The Ipcress File and Alfie - 1960s Michael Caine classics
- Flicks Film Posters
- Jul 21
- 2 min read
Updated: Sep 1
Twickenham, where our gallery/shop is located, has a rich film and music culture heritage, of which locals are well aware and understandably proud of.
Several classic films feature scenes in and around Twickenham. Alfie (the original 1966 version starring a young Michael Caine, not the 2004 remake starring Jude Law) was shot at Twickenham Studios, with scenes filmed at several locations in London. Locations in the Twickenham area include St. Margaret’s Station, the Council Offices, and the Convalescent Hospital.
Caine has always been an interesting actor. By the mid 1960s he was a huge star. He’d made mostly minor appearances in films throughout the 1950s and early 1960s, so it wasn’t until his breakthrough role in Cy Endfield’s Zulu (1964) that his ascendancy to major British movie stardom materialised.
Zulu was followed by his iconic role as Harry Palmer in a trilogy of spy thrillers adapted from Len Deighton novels. The first and best was The Ipcress File (1965), directed by Sydney J. Furie, followed by Funeral in Berlin (Guy Hamilton, 1966) and Billion Dollar Brain (Ken Russell, 1967). Dubbed “Mr. Sex in Specs” by critics, Caine made glasses super cool, and his insolent, anti-establishment, insubordinate ex-army spy no doubt resonated with a sixties youth tired of a stuffy, conservative post-war Britain.
The original US one-sheet poster for The Ipcress File is fascinating for the inclusion of a press quote that favourably compares the film to the James Bond 007 hit Goldfinger (1964). The suggestion seems to be that Caine’s film is a more cerebral and thought-provoking spy thriller-related cinemagoing experience than the Sean Connery juggernaut.

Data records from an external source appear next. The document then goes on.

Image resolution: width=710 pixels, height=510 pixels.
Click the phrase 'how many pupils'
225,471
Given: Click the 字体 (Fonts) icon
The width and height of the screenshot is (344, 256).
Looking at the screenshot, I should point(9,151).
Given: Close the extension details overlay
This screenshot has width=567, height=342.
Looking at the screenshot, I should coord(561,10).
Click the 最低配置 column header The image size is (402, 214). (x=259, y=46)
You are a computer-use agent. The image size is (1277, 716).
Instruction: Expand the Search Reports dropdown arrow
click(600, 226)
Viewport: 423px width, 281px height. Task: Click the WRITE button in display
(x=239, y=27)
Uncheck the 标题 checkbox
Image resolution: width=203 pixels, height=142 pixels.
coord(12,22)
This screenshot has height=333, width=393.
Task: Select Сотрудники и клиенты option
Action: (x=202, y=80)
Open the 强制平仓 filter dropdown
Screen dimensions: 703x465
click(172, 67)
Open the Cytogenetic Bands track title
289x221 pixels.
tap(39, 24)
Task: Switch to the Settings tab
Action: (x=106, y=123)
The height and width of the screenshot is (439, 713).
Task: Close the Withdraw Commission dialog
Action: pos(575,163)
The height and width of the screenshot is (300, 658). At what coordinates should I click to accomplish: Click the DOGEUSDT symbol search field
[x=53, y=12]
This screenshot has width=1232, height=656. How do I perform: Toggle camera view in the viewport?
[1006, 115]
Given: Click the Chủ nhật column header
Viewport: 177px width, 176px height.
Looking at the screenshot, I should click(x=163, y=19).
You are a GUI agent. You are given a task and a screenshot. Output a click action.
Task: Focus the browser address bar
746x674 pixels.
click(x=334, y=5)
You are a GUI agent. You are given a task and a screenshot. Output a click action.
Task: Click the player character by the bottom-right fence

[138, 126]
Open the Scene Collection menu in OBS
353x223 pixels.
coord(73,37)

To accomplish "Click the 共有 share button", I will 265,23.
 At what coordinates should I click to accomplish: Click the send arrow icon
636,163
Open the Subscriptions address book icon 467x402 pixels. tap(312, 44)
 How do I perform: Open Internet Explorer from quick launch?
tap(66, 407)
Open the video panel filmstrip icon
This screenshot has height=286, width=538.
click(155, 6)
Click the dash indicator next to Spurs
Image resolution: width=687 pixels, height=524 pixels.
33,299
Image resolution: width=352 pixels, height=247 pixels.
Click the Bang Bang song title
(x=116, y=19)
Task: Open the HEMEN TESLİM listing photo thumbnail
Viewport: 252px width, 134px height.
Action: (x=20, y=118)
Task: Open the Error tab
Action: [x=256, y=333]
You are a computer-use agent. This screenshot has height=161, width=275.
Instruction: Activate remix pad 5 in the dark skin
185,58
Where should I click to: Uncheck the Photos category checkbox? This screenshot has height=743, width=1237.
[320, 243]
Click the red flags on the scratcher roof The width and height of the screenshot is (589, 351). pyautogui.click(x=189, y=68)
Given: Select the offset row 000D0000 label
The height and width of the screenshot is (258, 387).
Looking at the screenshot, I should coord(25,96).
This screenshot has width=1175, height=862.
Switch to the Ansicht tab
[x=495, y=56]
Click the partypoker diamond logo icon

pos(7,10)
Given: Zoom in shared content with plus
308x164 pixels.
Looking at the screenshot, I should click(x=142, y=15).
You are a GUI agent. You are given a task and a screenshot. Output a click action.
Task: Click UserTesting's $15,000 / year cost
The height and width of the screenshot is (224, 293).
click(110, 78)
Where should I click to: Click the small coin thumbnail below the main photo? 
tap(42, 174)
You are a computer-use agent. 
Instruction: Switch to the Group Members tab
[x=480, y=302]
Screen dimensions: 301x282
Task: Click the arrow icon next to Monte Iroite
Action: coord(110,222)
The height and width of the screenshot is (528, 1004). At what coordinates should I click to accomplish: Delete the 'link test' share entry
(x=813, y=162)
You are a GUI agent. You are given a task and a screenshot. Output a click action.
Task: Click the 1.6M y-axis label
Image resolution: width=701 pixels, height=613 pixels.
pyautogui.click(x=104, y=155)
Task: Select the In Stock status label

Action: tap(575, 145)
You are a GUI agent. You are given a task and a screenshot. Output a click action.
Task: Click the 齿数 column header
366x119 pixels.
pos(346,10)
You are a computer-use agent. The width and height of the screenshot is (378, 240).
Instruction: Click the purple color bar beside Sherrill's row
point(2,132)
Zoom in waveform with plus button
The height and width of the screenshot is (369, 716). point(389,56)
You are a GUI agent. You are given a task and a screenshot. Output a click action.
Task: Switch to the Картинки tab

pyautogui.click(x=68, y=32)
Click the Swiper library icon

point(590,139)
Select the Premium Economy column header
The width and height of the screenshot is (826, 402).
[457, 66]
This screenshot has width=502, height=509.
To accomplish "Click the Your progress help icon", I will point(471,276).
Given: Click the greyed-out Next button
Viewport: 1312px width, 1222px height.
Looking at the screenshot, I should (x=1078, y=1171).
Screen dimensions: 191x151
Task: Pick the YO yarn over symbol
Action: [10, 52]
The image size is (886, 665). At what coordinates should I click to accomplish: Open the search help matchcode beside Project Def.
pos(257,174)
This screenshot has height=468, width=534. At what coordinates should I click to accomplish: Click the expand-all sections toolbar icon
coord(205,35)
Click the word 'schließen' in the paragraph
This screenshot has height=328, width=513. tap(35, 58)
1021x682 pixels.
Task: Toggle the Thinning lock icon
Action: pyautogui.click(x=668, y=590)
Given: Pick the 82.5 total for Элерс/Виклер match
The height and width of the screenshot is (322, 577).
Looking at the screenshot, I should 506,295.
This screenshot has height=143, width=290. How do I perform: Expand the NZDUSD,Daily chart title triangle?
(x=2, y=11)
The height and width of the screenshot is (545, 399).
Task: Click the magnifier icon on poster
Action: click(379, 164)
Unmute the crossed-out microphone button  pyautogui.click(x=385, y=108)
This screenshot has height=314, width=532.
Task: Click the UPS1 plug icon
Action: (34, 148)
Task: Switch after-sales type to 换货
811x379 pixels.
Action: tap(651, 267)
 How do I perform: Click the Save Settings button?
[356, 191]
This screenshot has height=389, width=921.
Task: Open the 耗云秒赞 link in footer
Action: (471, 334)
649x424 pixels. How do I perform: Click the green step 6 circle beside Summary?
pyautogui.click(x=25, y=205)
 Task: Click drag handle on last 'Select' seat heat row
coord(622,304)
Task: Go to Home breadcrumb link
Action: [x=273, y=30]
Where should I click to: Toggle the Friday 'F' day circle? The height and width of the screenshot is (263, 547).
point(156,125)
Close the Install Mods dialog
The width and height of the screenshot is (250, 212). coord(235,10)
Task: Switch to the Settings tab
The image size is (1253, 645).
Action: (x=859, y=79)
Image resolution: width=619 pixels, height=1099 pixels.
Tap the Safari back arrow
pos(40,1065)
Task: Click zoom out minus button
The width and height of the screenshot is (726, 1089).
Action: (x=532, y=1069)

Both films, of course, are now considered classics. Time has been especially kind to The Ipcress File, though. The off-kilter camera angles, widescreen compositions and well chosen London locations, coupled with a great music score by John Barry (also famous for composing scores for seven Bond films) all represent amongst the finest that sixties British cinema has to offer.